Voices: Collaborative healing for Colorado schools after shootings

Writer Diana Kurniawan points to some local resources that she argues could help prevent school violence like the shootings at Arapahoe High School in the future. 

The year was 1992, with fumes of smoke and soot from the burned buildings and homes from the Los Angeles Riot caused me to choke and cough as I walked out to the row of school buses. The local Crips and Hoods gangsters were shooting at our school windows just hours before I came out of the school, and I just came out of that class, after having to duck and cover my head to prevent from being shot in Spanish class. The violence from the environment in California reverberates to students in its local districts, and life for students like me, was disturbing.

On 12:30 p.m. on December 13, 2013, a Friday afternoon, as I was sitting to write my earnest work, NBC 9News Channel broke my attention with grim images of Arapahoe High School students with hands up in the air, walking in a straight line to evacuate from harm. A Colorado high school has just experienced another school shooting with a self-inflicted gunshot suicide as a result.

Sadly, I expected this from schools in East Los Angeles, as I recalled when I was in high school at Francisco Bravo Medical Magnet, entering high school with metal detectors or over hearing tips being given to our vice principal about guns in students’ lockers. I am dreading the day that metal detectors will be installed in Colorado high schools, that gangsters will shoot at school windows or riots will disturb students’ lives. Yet, in Colorado, school shootings seems to have occurred more than just at Columbine.

These are dire times, and with these fragile moments, Colorado needs significant helping hands from the experts. I cannot endure another depressing episode of watching more news of children critically wounded for just attending high school on a random day.

My wish this Christmas is for the victims and students of Arapahoe High School and schools in the Colorado area in general, to collaborate with local violence prevention non-profit organizations. Such as: The Denver Center for Crime Victims, Project PAVE and The Conflict Center. These organizations have counselors and groups to help students who have experienced trauma of all forms, especially inter-personal, physical and mental abuse or violence. The preventions efforts on how to curb their trauma and how to recover from incidents such as school shootings will be detrimental for the students’ well-being.

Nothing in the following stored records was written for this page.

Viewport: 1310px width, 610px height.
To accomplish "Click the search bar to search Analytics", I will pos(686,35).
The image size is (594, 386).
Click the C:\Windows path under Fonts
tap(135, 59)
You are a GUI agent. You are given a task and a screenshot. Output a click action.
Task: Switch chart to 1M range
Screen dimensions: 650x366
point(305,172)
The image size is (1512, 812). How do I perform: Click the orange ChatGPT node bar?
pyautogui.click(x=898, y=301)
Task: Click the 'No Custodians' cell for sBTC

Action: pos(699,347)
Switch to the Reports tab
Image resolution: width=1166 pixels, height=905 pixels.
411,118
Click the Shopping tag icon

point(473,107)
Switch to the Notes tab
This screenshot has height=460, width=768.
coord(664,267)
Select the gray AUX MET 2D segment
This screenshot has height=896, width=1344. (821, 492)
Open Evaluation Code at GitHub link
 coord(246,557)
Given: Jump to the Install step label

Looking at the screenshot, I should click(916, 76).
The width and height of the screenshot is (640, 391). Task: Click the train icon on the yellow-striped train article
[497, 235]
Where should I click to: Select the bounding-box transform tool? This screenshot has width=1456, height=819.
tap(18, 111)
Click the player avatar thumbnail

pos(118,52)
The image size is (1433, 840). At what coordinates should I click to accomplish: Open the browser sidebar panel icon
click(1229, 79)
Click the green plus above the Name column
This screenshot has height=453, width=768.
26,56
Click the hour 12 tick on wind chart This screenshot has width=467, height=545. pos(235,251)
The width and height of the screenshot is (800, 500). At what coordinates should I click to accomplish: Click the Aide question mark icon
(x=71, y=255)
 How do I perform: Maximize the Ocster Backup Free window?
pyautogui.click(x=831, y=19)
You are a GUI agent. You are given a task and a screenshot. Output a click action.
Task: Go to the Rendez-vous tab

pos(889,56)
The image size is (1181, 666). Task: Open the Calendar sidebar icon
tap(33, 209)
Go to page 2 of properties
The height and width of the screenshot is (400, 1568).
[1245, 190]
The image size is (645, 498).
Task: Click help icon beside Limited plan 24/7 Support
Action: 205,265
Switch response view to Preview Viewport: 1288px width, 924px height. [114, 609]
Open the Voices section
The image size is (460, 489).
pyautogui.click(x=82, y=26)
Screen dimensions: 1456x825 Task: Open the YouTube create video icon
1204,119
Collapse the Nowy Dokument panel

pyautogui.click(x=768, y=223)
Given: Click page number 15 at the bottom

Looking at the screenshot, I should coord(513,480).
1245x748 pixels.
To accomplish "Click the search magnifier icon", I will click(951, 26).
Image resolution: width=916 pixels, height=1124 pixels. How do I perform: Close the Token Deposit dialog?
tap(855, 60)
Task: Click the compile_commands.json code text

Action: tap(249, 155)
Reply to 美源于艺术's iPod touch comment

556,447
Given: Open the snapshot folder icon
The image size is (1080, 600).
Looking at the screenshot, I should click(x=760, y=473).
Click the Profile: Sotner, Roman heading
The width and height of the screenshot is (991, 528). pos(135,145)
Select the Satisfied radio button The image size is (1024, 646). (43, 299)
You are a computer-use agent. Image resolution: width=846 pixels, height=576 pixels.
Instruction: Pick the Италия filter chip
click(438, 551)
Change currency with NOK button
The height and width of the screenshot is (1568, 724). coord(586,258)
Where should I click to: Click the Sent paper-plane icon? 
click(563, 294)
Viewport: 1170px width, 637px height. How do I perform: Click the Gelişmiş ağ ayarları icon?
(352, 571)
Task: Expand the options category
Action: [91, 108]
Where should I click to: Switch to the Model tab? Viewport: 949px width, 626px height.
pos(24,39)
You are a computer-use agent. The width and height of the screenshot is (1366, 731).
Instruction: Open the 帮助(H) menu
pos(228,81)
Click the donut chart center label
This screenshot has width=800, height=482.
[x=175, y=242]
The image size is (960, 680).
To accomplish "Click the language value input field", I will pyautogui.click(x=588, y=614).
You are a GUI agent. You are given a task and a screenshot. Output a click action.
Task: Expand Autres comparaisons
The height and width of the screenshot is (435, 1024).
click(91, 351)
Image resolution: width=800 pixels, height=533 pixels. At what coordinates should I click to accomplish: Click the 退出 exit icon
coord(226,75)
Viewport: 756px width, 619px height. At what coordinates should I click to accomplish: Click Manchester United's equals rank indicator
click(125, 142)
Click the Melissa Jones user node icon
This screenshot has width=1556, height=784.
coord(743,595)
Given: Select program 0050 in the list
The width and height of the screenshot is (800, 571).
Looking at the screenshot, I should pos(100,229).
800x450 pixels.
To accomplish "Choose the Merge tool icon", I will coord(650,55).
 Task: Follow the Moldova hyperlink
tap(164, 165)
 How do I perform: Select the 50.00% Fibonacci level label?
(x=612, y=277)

Now that school shootings have ravaged students in random sequence in Colorado, I can’t help but to offer this conjecture for Colorado high schools. The Conflict Center helps with social and emotional learning for students and they are available for contract work or permanent collaboration with Colorado public schools, while Project PAVE has social workers and counselors who can give counseling, one-on-one or group therapy for students who have felt tragedies or shock from violence. Denver Center for Crime Victims has programs for families and children in groups or individuals and there is no shame in asking for help from these gentle giants to help our students with our current situations.

Why not invest on the existing help that Colorado has in the local area to help our children from the effects of school shootings, domestic violence, teen dating violence, or abuse in general? The domino effect of post-traumatic-stress-disorder is a real possibility with this much suffering for our students today. I remembered the principal at Bravo High held a school wide time out, to talk about our perceptions and our feelings. Those were the methods to engage on therapy for a mass number of pupil at a local school because non-profits for violence prevention were not prominent.

It is extremely critical for Colorado to know that our students need help. It is time to reach out and why not reach out to the experts who can help with more compassion and skills as the Conflict Center, Project PAVE and the Denver Center for Crime Victims? The students at Francisco Bravo Medical Magnet during my school years were so affected that race segregations were apparent and there were fights inside the cafeteria.

Reaching out does not equal helplessness or the failure of a school system, instead it is simply saying: I love my Colorado students and let’s help one another.